Der Ehename: Endlich echte Gleichberechtigung
Wenn Sie bisher geheiratet haben, kannten Sie das Spiel: Sie mussten sich für einen gemeinsamen “Ehenamen” entscheiden. Wollte ein Partner seinen eigenen Namen behalten, durfte er ihn nur als sogenannten Begleitnamen vorne anstellen oder dranhängen. Das führte zu der klassischen Situation: Er heißt Müller, sie heißt Schmidt-Müller, und die gemeinsamen Kinder heißen nur Müller. Ein echter gemeinsamer Doppelname für alle? Fehlanzeige.
Das ändert sich nun grundlegend mit dem reformierten § 1355 BGB (Bürgerliches Gesetzbuch). Dieser Paragraph regelt den Ehenamen und erlaubt künftig echte Doppelnamen.
Konkret besagt § 1355 Abs. 2 BGB, dass Ehegatten künftig einen Doppelnamen bestimmen können, der aus den Namen beider Partner gebildet wird. Das bedeutet: Beide heißen künftig “Müller-Schmidt”. Und das Gesetz geht noch einen Schritt weiter: Sie können bei der Erklärung gegenüber dem Standesamt sogar bestimmen, dass der Bindestrich weggelassen wird. Sie heißen dann ganz elegant “Müller Schmidt”.

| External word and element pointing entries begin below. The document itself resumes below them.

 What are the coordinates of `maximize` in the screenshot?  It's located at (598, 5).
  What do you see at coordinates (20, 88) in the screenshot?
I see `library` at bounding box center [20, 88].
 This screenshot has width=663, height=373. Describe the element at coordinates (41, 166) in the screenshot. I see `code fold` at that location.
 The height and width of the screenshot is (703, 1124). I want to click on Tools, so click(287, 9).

Wie frustrierend die alte Rechtslage war, zeigt ein Fall, der bis vor das Bundesverwaltungsgericht ging (Aktenzeichen: 6 B 50/16). Ein Ehepaar hatte den Namen des Mannes (“Müller”) als Ehenamen gewählt, die Frau hängte ihren Geburtsnamen an. Weil “Müller” ein extremer Sammelname ist und es ständig zu Verwechslungen kam, wollte die Familie nachträglich für alle den Doppelnamen der Frau annehmen. Das Gericht blieb hart: Das Gesetz erlaube keine aus Geburtsnamen zusammengesetzten Doppelnamen als Ehenamen, auch nicht bei häufigen Namen. Solche starren Urteile gehören ab Mai 2025 der Vergangenheit an.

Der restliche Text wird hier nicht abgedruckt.